_Provided records_.
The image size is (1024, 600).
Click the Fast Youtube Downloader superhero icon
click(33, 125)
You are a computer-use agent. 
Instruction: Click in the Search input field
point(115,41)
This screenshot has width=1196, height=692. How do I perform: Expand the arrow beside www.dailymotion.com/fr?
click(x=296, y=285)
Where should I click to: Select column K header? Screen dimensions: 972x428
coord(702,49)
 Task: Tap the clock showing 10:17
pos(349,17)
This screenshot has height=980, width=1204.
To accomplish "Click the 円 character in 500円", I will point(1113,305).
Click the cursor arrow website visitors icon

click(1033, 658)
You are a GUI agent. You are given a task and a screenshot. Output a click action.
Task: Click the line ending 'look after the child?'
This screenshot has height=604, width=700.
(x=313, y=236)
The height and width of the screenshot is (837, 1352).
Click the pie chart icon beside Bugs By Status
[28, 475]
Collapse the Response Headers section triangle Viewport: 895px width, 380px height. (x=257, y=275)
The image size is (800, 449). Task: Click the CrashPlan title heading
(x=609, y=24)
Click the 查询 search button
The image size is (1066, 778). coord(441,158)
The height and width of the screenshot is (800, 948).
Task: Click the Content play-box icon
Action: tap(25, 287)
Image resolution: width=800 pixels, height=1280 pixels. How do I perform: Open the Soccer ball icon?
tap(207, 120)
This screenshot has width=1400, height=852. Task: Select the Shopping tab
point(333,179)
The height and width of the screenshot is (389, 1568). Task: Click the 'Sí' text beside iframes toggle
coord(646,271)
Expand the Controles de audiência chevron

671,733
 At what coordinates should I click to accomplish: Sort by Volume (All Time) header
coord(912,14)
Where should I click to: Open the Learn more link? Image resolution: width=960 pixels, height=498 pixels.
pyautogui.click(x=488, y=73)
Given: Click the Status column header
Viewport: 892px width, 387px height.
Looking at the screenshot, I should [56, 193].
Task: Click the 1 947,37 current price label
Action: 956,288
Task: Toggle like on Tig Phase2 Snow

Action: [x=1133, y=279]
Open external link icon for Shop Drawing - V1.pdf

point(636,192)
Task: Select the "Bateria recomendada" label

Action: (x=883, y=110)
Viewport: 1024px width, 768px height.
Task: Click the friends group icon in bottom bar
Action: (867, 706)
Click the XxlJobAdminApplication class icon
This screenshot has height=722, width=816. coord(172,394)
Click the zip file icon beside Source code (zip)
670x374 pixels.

_Task statement_. Repeat the records above in full, character for character.

_Solution to this problem_.
The image size is (1024, 600).
Click the Fast Youtube Downloader superhero icon
click(33, 125)
You are a computer-use agent. 
Instruction: Click in the Search input field
point(115,41)
This screenshot has width=1196, height=692. How do I perform: Expand the arrow beside www.dailymotion.com/fr?
click(x=296, y=285)
Where should I click to: Select column K header? Screen dimensions: 972x428
coord(702,49)
 Task: Tap the clock showing 10:17
pos(349,17)
This screenshot has height=980, width=1204.
To accomplish "Click the 円 character in 500円", I will point(1113,305).
Click the cursor arrow website visitors icon

click(1033, 658)
You are a GUI agent. You are given a task and a screenshot. Output a click action.
Task: Click the line ending 'look after the child?'
This screenshot has height=604, width=700.
(x=313, y=236)
The height and width of the screenshot is (837, 1352).
Click the pie chart icon beside Bugs By Status
[28, 475]
Collapse the Response Headers section triangle Viewport: 895px width, 380px height. (x=257, y=275)
The image size is (800, 449). Task: Click the CrashPlan title heading
(x=609, y=24)
Click the 查询 search button
The image size is (1066, 778). coord(441,158)
The height and width of the screenshot is (800, 948).
Task: Click the Content play-box icon
Action: tap(25, 287)
Image resolution: width=800 pixels, height=1280 pixels. How do I perform: Open the Soccer ball icon?
tap(207, 120)
This screenshot has width=1400, height=852. Task: Select the Shopping tab
point(333,179)
The height and width of the screenshot is (389, 1568). Task: Click the 'Sí' text beside iframes toggle
coord(646,271)
Expand the Controles de audiência chevron

671,733
 At what coordinates should I click to accomplish: Sort by Volume (All Time) header
coord(912,14)
Where should I click to: Open the Learn more link? Image resolution: width=960 pixels, height=498 pixels.
pyautogui.click(x=488, y=73)
Given: Click the Status column header
Viewport: 892px width, 387px height.
Looking at the screenshot, I should [56, 193].
Task: Click the 1 947,37 current price label
Action: 956,288
Task: Toggle like on Tig Phase2 Snow

Action: [x=1133, y=279]
Open external link icon for Shop Drawing - V1.pdf

point(636,192)
Task: Select the "Bateria recomendada" label

Action: (x=883, y=110)
Viewport: 1024px width, 768px height.
Task: Click the friends group icon in bottom bar
Action: (867, 706)
Click the XxlJobAdminApplication class icon
This screenshot has height=722, width=816. coord(172,394)
Click the zip file icon beside Source code (zip)
670x374 pixels.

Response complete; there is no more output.